> [Exercise brief]
Of the records that follow, copy only the lines from the line containing "Instruction: Tap the Doctor person icon" to the line containing "You are a computer-use agent. This", both included, exactly as written.

Items listed in a dataset:
BEGIN

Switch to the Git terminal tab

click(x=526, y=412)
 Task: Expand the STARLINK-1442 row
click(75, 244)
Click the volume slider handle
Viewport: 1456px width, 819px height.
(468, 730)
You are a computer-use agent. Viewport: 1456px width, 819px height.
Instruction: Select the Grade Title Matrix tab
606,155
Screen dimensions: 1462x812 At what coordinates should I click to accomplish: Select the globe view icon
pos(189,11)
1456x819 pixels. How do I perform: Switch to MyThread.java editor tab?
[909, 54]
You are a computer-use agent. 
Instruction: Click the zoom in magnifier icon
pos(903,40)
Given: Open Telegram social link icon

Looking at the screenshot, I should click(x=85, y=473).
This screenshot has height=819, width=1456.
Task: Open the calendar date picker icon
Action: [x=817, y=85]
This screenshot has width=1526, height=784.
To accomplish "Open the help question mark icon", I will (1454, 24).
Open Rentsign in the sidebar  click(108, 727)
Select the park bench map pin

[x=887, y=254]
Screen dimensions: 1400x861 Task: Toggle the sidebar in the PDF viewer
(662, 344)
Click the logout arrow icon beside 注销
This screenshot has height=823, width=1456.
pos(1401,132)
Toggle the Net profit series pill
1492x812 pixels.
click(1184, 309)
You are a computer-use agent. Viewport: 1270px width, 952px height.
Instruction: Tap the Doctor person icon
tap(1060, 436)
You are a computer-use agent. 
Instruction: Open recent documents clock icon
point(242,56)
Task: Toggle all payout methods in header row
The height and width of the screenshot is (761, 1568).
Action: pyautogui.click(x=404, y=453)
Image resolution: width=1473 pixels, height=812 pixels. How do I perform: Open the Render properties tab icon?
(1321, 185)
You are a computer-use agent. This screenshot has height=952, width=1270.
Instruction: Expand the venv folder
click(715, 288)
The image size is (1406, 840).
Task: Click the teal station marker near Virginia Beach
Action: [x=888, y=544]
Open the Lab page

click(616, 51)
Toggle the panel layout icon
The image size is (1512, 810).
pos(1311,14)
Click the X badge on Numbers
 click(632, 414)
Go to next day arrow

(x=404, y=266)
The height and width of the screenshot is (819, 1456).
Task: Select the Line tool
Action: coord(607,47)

END

> [Task answer]
Instruction: Tap the Doctor person icon
tap(1060, 436)
You are a computer-use agent. 
Instruction: Open recent documents clock icon
point(242,56)
Task: Toggle all payout methods in header row
The height and width of the screenshot is (761, 1568).
Action: pyautogui.click(x=404, y=453)
Image resolution: width=1473 pixels, height=812 pixels. How do I perform: Open the Render properties tab icon?
(1321, 185)
You are a computer-use agent. This screenshot has height=952, width=1270.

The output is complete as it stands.